#### Provided records
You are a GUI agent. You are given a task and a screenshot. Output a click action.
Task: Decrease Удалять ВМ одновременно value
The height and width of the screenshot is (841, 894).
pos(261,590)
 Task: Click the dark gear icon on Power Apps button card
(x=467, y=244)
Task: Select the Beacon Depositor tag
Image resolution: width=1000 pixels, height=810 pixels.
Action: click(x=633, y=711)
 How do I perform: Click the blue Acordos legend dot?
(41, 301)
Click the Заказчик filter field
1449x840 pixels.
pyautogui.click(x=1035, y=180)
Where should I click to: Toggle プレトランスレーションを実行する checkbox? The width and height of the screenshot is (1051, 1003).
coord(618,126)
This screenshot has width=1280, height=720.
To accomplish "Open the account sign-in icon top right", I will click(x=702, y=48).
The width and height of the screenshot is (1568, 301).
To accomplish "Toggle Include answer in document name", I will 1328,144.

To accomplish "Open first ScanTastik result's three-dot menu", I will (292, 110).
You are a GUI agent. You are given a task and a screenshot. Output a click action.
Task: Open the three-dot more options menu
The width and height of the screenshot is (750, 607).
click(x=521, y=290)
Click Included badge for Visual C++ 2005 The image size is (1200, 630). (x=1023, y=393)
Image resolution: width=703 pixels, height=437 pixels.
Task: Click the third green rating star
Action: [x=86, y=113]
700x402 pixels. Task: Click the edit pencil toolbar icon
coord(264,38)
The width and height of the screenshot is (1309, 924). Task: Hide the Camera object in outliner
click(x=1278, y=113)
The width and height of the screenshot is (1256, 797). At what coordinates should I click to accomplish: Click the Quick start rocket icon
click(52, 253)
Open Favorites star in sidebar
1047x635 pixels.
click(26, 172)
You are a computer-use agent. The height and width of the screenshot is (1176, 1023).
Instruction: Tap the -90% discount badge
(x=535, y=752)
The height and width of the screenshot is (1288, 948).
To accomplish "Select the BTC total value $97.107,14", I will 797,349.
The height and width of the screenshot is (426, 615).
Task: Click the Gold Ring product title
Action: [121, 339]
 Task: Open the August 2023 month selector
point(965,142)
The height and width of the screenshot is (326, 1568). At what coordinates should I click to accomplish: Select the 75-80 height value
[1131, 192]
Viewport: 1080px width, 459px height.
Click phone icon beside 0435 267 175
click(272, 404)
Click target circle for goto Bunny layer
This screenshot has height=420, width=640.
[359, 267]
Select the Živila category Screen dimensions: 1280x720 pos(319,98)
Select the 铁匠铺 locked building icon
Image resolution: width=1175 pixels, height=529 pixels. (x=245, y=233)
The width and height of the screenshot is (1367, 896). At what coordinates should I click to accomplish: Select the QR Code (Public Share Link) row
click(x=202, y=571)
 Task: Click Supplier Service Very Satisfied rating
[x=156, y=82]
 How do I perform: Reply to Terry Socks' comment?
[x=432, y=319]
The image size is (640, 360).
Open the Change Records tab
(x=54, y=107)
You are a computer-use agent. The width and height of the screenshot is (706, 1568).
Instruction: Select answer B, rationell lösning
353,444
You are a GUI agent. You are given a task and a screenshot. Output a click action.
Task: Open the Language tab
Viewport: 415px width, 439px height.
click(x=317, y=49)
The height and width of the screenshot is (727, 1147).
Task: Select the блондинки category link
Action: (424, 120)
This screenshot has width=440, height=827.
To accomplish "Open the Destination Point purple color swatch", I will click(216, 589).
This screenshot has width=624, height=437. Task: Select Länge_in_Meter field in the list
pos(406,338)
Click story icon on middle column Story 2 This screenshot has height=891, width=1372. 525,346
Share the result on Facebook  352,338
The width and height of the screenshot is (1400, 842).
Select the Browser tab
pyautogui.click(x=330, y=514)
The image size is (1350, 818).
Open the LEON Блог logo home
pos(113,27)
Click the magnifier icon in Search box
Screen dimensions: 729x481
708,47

#### Directions for this task
Looking at the listing above, how many of its lines contain the string "result"? Give the number alone.

#### Answer box
2